Removing device from maintenance schedule in USM throws error

book

Article ID: 141667

calendar_today

Updated On:

Products

NIMSOFT PROBES DX Infrastructure Management

Issue/Introduction

 

every time we try to remove a device from a maintenance schedule in USM, we get the following error. 

We checked the maintenance_mode logfile and the problem seems to be related to EMS. However, EMS seems to be working fine and restarting EMS does nothing to fix the problem. 

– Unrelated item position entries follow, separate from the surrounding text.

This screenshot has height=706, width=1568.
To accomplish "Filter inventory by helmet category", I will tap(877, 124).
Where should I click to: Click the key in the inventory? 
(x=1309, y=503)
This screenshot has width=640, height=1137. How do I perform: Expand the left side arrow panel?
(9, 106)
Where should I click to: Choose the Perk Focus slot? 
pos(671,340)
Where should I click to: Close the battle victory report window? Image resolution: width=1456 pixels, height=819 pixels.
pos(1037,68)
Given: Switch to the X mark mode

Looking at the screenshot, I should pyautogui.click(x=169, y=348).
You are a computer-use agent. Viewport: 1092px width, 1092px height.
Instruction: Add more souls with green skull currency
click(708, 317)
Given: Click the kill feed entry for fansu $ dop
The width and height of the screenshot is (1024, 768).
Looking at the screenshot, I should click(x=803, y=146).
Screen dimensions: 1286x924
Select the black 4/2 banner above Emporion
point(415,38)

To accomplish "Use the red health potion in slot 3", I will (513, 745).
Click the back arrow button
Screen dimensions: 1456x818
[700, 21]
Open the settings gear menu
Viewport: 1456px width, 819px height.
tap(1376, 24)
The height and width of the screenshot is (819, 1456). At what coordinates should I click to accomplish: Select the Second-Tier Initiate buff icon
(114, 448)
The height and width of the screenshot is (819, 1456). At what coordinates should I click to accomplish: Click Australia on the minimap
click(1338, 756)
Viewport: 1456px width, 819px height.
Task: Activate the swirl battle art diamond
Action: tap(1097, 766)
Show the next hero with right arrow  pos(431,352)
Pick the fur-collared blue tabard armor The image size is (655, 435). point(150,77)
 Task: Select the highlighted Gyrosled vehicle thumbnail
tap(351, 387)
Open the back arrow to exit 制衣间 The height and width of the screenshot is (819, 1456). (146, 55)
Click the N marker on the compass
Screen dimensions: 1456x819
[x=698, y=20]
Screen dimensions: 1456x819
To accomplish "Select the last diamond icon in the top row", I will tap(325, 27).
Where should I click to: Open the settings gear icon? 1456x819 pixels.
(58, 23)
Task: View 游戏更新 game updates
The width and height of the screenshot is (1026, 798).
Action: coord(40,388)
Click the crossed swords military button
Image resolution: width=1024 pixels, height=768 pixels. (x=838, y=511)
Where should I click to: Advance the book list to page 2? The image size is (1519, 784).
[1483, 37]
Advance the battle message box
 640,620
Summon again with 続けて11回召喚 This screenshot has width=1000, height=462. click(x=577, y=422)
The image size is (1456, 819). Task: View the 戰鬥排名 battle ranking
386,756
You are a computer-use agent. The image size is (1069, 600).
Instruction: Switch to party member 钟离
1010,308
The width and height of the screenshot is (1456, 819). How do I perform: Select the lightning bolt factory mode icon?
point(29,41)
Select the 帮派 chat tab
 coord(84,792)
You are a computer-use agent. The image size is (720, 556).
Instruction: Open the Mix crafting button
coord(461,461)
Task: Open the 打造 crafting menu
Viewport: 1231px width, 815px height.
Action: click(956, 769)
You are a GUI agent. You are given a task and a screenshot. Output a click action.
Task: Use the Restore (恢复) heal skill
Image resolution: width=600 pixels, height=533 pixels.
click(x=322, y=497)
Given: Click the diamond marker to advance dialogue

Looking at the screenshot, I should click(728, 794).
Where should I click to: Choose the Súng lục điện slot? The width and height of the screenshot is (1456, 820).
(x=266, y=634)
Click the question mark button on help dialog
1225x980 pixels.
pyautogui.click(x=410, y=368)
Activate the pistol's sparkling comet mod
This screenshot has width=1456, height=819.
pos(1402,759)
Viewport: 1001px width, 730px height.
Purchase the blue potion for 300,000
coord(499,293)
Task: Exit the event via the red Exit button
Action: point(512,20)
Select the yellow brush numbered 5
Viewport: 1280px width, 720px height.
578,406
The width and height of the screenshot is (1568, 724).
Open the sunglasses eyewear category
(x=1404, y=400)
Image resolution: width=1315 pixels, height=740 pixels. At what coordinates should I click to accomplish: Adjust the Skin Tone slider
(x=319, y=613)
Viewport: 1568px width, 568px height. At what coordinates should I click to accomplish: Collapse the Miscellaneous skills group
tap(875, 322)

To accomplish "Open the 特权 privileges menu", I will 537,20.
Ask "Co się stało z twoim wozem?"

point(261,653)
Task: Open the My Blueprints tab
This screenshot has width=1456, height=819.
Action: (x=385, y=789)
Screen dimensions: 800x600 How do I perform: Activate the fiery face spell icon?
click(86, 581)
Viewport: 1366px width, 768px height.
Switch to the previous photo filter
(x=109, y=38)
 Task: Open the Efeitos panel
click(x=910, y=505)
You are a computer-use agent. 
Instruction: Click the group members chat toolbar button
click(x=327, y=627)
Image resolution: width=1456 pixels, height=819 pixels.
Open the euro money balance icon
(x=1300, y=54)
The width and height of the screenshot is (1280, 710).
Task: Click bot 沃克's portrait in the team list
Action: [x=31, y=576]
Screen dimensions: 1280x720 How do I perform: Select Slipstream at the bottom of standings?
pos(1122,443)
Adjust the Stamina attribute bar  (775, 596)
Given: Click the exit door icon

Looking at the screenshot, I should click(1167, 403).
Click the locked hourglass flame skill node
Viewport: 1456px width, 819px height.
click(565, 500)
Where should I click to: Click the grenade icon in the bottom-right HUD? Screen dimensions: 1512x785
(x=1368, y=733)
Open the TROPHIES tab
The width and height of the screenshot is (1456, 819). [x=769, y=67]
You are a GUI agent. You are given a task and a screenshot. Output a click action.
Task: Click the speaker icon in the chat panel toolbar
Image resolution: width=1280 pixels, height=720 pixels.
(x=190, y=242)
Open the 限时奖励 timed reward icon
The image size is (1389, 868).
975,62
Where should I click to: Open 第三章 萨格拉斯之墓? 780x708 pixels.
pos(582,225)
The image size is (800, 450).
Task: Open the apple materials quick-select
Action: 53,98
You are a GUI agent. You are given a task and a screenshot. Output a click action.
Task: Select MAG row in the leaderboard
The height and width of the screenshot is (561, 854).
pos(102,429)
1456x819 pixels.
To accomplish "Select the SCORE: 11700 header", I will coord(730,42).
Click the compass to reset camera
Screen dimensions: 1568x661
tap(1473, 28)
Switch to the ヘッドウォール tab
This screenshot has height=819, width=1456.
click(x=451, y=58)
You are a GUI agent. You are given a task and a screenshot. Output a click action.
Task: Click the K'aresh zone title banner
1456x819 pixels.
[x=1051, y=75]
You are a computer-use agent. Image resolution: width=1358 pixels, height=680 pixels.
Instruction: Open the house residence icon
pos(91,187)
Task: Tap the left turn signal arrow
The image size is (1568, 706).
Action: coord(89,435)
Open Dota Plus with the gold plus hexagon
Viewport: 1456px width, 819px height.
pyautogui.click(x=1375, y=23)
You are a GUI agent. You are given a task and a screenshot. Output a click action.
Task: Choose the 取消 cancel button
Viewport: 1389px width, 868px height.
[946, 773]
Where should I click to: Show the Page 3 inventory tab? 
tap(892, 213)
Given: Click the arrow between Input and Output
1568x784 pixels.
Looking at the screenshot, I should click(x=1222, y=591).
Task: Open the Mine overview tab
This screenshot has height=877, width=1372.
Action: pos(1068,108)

We then restarted the maintenance_mode probe and still have the same problem.

Please advise. 

Here is the error from USM. You can also find it in the maintenance_mode log 

An unknown error has occurred.
Refreshing your browser may resolve the issue.

Details:
com.firehunter.ump.exceptions.DataFactoryException : I/O error on nim session (C) com.nimsoft.nimbus.NimNamedClientSession(Socket[addr=/xxxxxxx,port=48039,localport=64650])
Please check the log for more information.
Stack Trace:
(2) communication error, I/O error on nim session (C) com.nimsoft.nimbus.NimNamedClientSession(Socket[addr=/xxxxxxx,port=48039,localport=64650]): Read timed out
 at com.nimsoft.nimbus.NimSessionBase.recv(NimSessionBase.java:930)
 at com.nimsoft.nimbus.NimSessionBase.sendRcv(NimSessionBase.java:578)
 at com.nimsoft.nimbus.NimSessionBase.sendRcv(NimSessionBase.java:561)
 at com.nimsoft.nimbus.NimClientSession.send(NimClientSession.java:171)
 at com.nimsoft.nimbus.NimRequest.sendImpersonate(NimRequest.java:264)
 at com.nimsoft.nimbus.pool.NimRequestPool.sendImpersonate(NimRequestPool.java:92)
 at com.nimsoft.nimbus.pool.NimRequestPool.sendImpersonate(NimRequestPool.java:74)
 at com.nimsoft.nimbus.pool.NimRequestPool.send(NimRequestPool.java:66)
 at com.nimsoft.nimbus.pool.NimRequestPoolInstance.send(NimRequestPoolInstance.java:191)
 at com.firehunter.umpportlet.PDSUtils.send(PDSUtils.java:122)
 at com.firehunter.usm.Maintenance.removeMaintenanceSystems(Maintenance.java:318)
 at com.firehunter.usm.DataFactory.removeMaintenanceSystems(DataFactory.java:8290)
 at com.firehunter.usm.DataFactory.removeMaintenanceSystems(DataFactory.java:8282)
 at sun.reflect.NativeMethodAccessorImpl.invoke0(Native Method)
 at sun.reflect.NativeMethodAccessorImpl.invoke(NativeMethodAccessorImpl.java:62)
 at sun.reflect.DelegatingMethodAccessorImpl.invoke(DelegatingMethodAccessorImpl.java:43)
 at java.lang.reflect.Method.invoke(Method.java:498)
 at flex.messaging.services.remoting.adapters.JavaAdapter.invoke(JavaAdapter.java:418)
 at flex.messaging.services.RemotingService.serviceMessage(RemotingService.java:183)
 at flex.messaging.MessageBroker.routeMessageToService(MessageBroker.java:1400)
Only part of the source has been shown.